**本文抜粋**
•••••
販売台数は前年比3倍! シャープの水なし自動調理鍋「ヘルシオ ホットクック」開発者に聞く――共働き家庭の必需品に「時産家電」市場を狙う(2/3 ページ)

» 2020年10月20日 10時50分 公開
[中西享ITmedia]

便利な予約、自動調理

 共働きや子育ての必要な家庭は、朝夕は子どもの送り迎えなどで忙しい時間帯だ。それだけに料理にかける時間はできるだけ減らしたいところ。そこで今注目されているのが、家事を省力化し、新たな時間を作り出す「時産家電」で、それを実現させているのがホットクックの予約、自動調理機能だ。予約調理は、朝の出勤前の段階で食材を鍋に入れてできあがる時間をセットしておけば、帰宅したら料理は完成している。

 自動調理は、食材を切って調味料を加え、鍋に入れておきさえすれば自動的に調理してくれる。いわゆる「ほったらかし家電」の1つで、鍋の煮加減などを気にすることはなく、ほかの家事や子育てに時間を割くことができる。3人の子どもがいる栗原技師は「家族に手づくり料理を食べさせてあげたいが、仕事もしなければならない葛藤をしている働く女性に少しでも役立ちたい思いがあった」と話す。

 19年度までのホットクック購入者アンケートによると、ほぼ8割が週2日以上使用、25%はほぼ毎日使っているという。厚生労働省によると、18年の共働き世帯数は1219万世帯にまで増加、専業主婦世帯は毎年減少し600万世帯だ。コロナ禍で「ほったらかし家電」の代表ともいえる自動調理鍋は成長市場になっている。
•••••
**提供データ**
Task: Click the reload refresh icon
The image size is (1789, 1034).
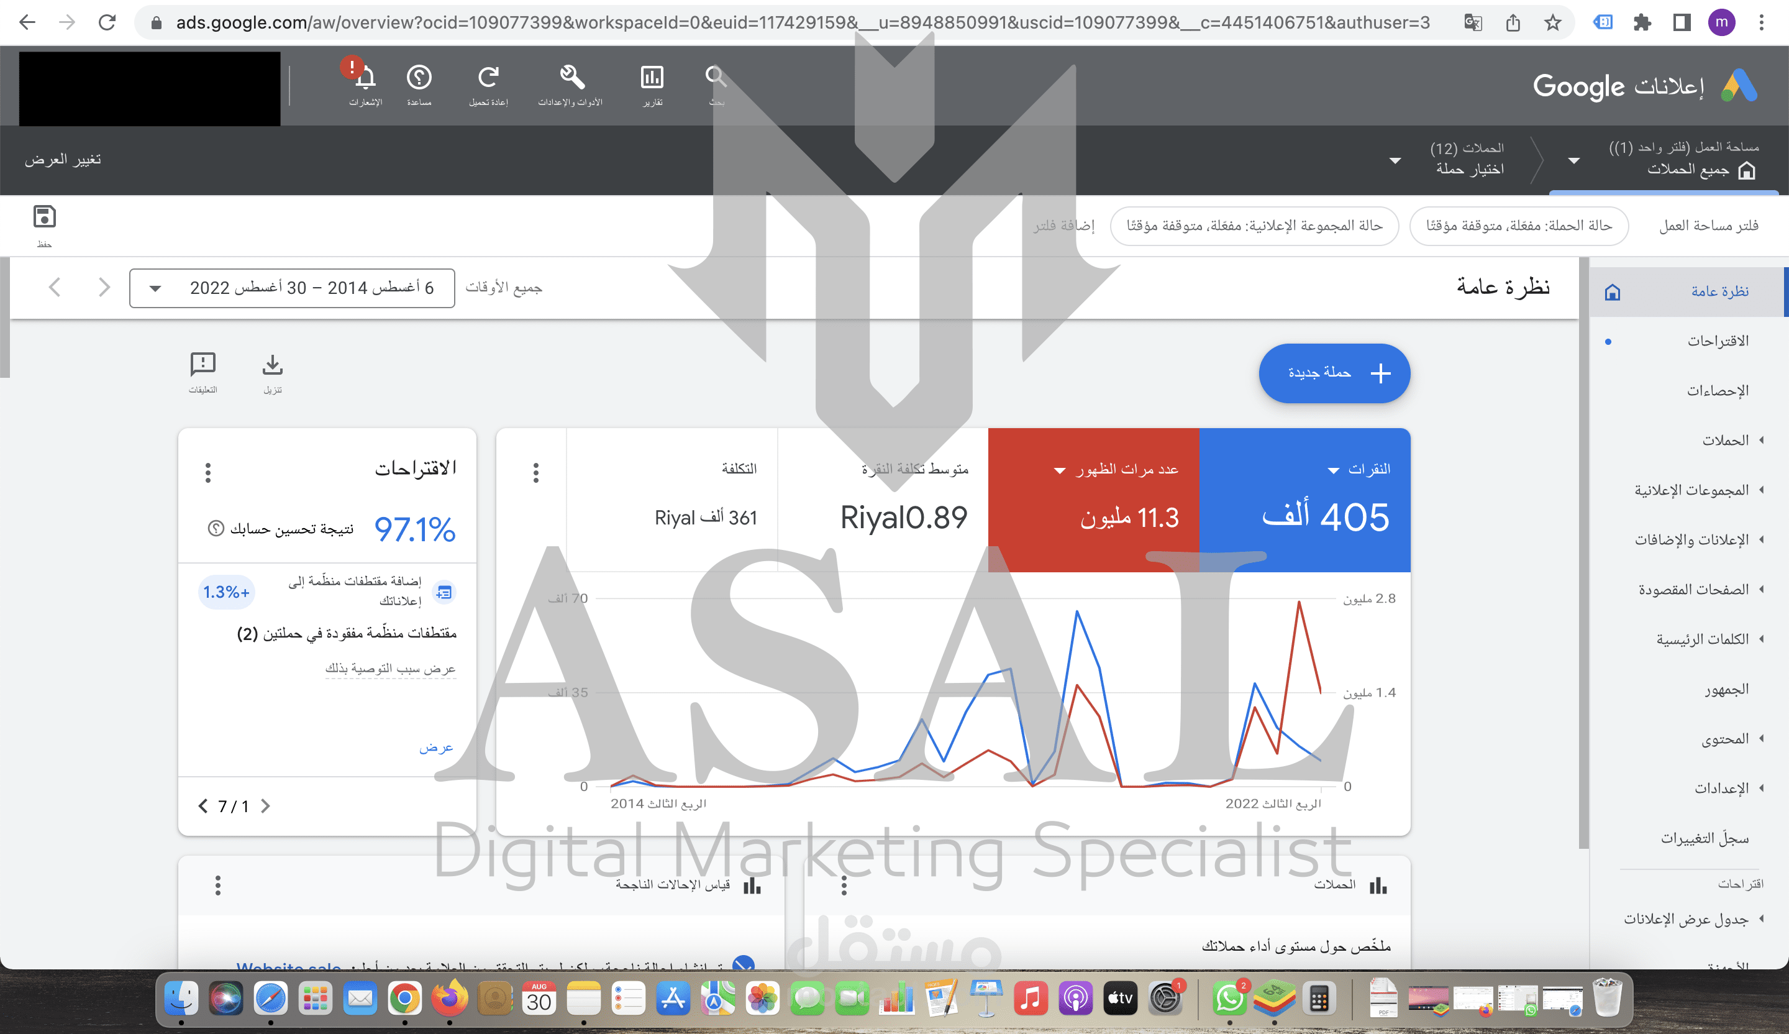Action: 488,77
•••••
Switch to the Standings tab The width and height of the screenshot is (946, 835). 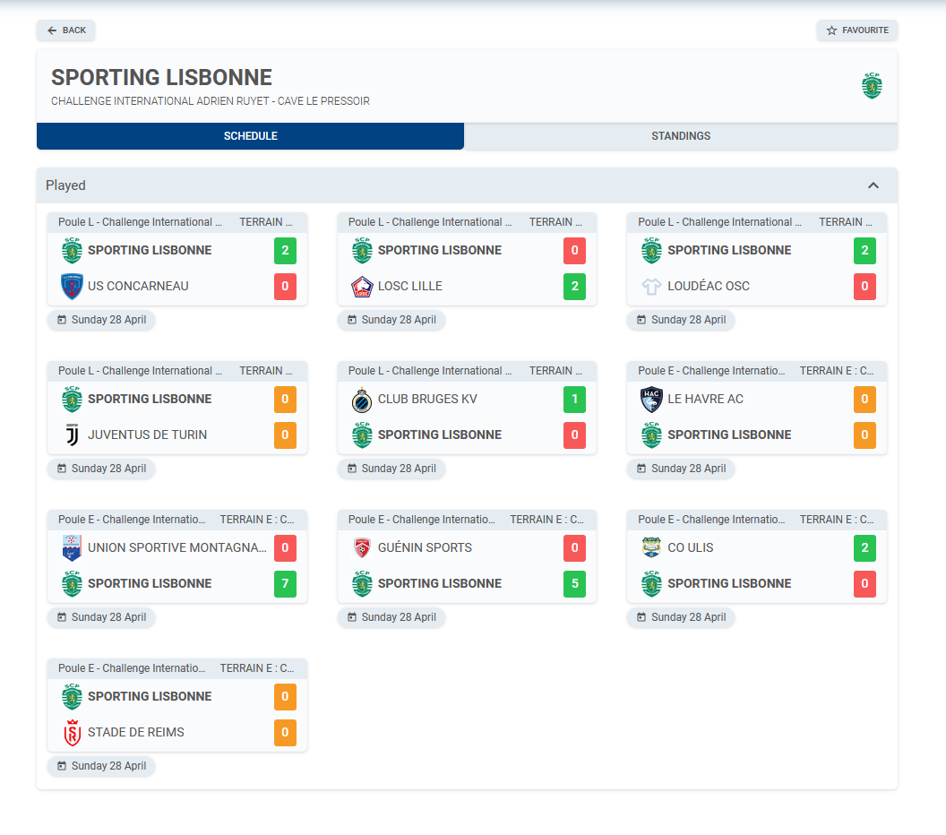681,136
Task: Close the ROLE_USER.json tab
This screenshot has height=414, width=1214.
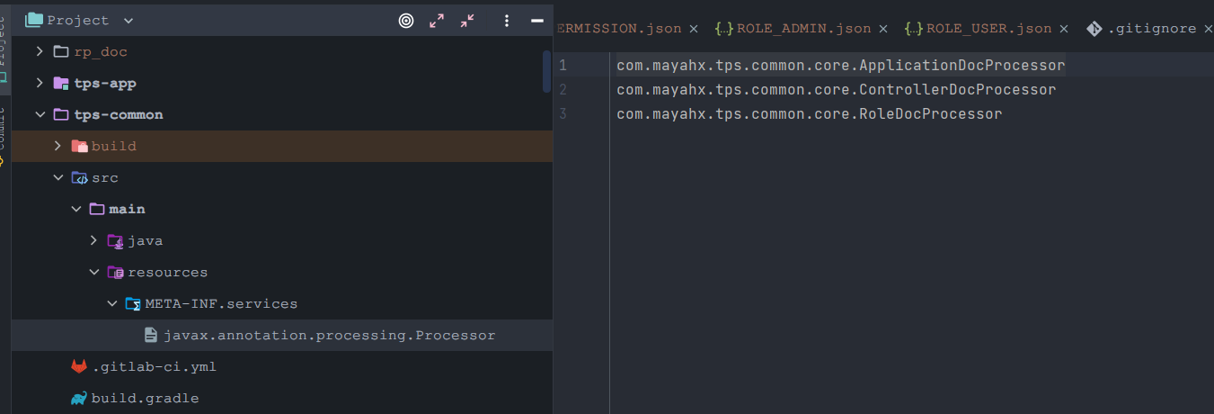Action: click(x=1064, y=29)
•••••
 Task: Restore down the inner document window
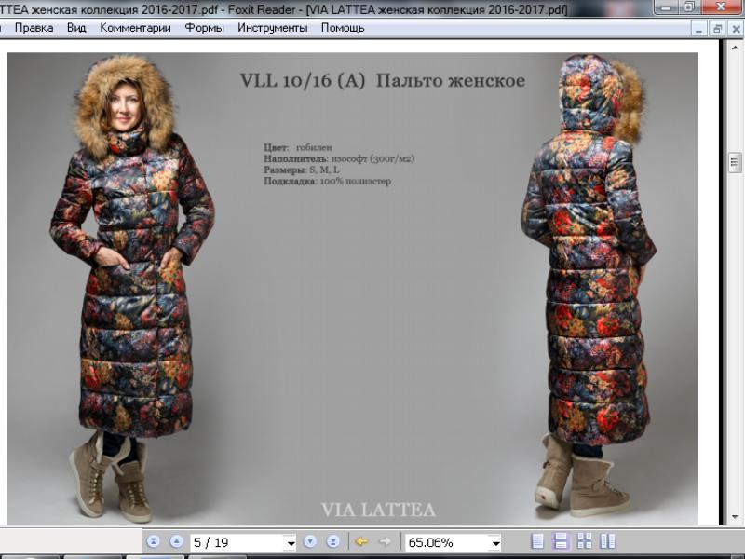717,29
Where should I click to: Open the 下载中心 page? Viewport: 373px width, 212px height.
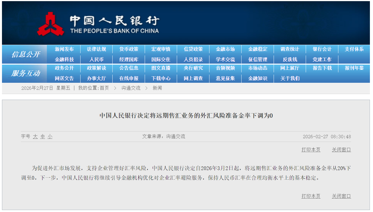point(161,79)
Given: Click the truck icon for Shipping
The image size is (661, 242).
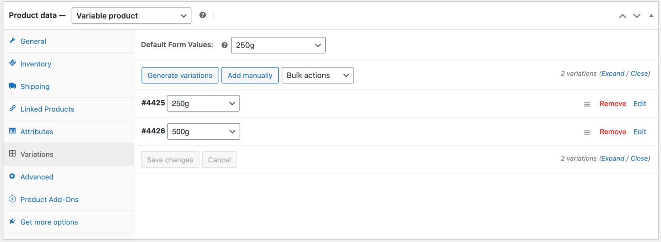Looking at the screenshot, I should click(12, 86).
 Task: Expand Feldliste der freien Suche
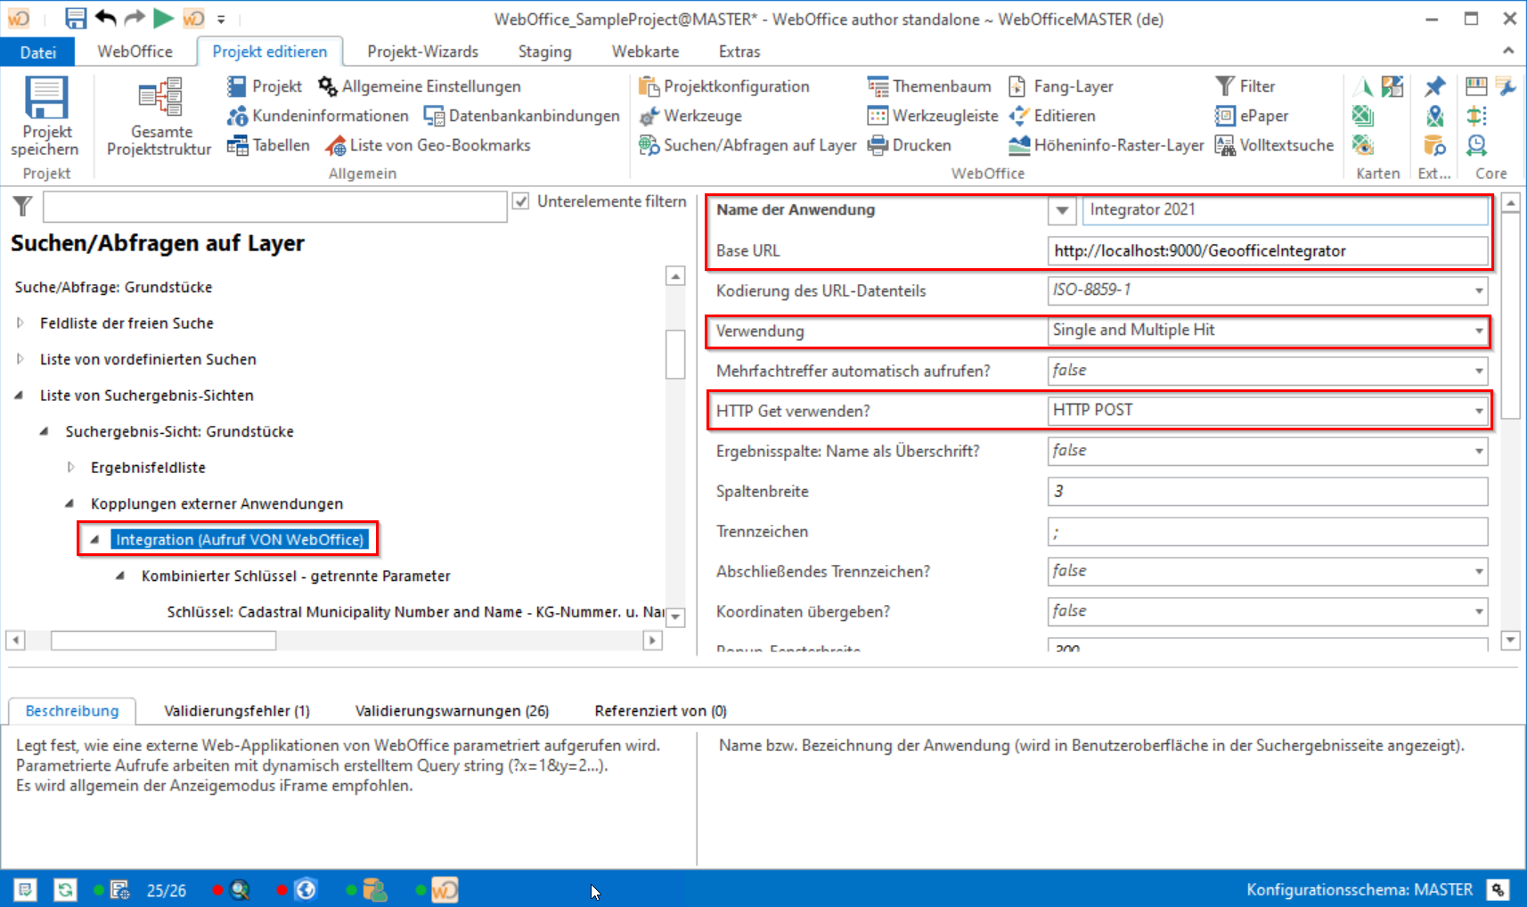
•••••
**取り組む課題**
**a)** ホットクックの記事で「19年度までのホットクック購入者アンケートによると」で始まる段落を、主な事実を残したまま箇条書きにまとめよ。
**b)** レコードのうち、「Task: Close the ROLE_USER.json tab」を含む行から「Action: click(x=1064, y=29)」を含む行までを、両端の行も含めて一字一句そのまま出力せよ。画像は答えから除くこと。

**課題の解答**
**a)**
- 19年度までの購入者アンケートでは、ほぼ8割が週2日以上使い、25%はほぼ毎日使っている。
- 厚生労働省によると、18年の共働き世帯数は1219万世帯まで増えた。専業主婦世帯は毎年減って600万世帯になった。
- コロナ禍で、「ほったらかし家電」の代表ともいえる自動調理鍋は成長市場になっている。

**b)**
Task: Close the ROLE_USER.json tab
This screenshot has height=414, width=1214.
Action: click(x=1064, y=29)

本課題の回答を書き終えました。